[Collected data]
= = = = = = =

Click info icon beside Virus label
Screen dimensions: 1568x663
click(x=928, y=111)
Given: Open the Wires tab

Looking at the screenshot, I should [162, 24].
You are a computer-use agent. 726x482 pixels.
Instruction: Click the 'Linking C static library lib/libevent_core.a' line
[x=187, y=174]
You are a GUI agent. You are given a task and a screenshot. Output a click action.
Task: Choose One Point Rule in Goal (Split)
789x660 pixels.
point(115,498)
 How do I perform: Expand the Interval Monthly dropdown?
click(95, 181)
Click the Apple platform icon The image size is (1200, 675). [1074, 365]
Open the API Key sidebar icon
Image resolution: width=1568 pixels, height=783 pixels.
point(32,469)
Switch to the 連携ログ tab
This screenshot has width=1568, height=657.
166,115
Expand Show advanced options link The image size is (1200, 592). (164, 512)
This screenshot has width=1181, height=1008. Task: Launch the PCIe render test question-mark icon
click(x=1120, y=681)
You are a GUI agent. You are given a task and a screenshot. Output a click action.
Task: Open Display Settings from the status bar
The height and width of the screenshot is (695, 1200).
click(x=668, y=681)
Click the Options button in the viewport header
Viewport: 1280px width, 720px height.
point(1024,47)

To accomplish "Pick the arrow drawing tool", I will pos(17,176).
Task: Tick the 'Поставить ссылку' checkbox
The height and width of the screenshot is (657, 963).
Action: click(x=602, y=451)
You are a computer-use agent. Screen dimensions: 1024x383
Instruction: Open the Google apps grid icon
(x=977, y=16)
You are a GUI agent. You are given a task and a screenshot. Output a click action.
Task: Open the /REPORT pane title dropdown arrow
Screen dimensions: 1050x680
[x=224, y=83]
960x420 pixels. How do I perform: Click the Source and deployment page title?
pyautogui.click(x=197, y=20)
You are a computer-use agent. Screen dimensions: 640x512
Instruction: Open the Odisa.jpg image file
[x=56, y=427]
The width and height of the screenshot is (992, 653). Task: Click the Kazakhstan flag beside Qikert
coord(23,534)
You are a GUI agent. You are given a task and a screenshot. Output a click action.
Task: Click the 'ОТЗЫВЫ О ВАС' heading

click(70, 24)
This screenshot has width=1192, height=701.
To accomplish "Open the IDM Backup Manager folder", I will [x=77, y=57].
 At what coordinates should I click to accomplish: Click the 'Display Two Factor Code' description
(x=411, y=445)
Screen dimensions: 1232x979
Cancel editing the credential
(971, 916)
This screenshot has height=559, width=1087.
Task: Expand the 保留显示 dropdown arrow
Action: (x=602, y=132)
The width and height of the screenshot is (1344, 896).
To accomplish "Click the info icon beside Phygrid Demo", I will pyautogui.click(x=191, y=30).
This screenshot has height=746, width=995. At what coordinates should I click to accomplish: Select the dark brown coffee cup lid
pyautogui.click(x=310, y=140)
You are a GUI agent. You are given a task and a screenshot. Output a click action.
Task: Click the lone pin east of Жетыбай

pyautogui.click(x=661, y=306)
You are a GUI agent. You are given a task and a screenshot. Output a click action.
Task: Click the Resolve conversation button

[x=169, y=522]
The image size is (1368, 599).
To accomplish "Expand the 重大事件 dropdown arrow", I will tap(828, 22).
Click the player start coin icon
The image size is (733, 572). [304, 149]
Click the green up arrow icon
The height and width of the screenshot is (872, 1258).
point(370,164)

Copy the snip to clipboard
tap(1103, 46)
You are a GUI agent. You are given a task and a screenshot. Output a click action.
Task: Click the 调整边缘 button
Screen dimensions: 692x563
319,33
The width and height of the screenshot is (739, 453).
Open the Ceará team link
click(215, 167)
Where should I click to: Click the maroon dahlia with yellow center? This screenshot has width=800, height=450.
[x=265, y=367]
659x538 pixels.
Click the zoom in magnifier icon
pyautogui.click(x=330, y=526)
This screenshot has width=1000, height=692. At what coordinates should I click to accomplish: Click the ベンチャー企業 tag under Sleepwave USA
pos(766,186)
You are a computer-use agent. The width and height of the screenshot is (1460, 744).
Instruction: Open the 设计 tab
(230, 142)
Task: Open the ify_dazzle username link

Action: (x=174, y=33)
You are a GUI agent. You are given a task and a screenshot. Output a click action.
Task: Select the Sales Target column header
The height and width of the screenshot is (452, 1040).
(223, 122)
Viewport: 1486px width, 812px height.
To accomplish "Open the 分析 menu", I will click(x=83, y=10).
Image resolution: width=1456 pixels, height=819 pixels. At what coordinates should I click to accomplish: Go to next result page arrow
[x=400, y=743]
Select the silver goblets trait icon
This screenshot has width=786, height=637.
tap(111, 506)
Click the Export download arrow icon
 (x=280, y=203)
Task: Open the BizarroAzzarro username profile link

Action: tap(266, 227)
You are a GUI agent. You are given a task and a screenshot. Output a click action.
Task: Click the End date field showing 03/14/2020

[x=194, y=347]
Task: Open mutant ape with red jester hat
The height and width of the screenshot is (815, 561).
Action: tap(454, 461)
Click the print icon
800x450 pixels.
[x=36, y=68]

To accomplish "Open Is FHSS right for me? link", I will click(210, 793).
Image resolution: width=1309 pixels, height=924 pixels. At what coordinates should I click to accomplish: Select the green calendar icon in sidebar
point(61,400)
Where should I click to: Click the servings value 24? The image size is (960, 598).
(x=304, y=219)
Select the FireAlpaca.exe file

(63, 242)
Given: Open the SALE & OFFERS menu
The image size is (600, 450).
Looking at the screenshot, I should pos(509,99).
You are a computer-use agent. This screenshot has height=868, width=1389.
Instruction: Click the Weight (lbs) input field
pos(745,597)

= = = = = = =

◆ **The task**
Among the lines above, which contain the word "computer"? Copy every one.

◆ **Result of the exercise**
You are a computer-use agent. 726x482 pixels.
You are a computer-use agent. Screen dimensions: 1024x383
You are a computer-use agent. Screen dimensions: 640x512
You are a computer-use agent. The width and height of the screenshot is (1460, 744).
You are a computer-use agent. This screenshot has height=868, width=1389.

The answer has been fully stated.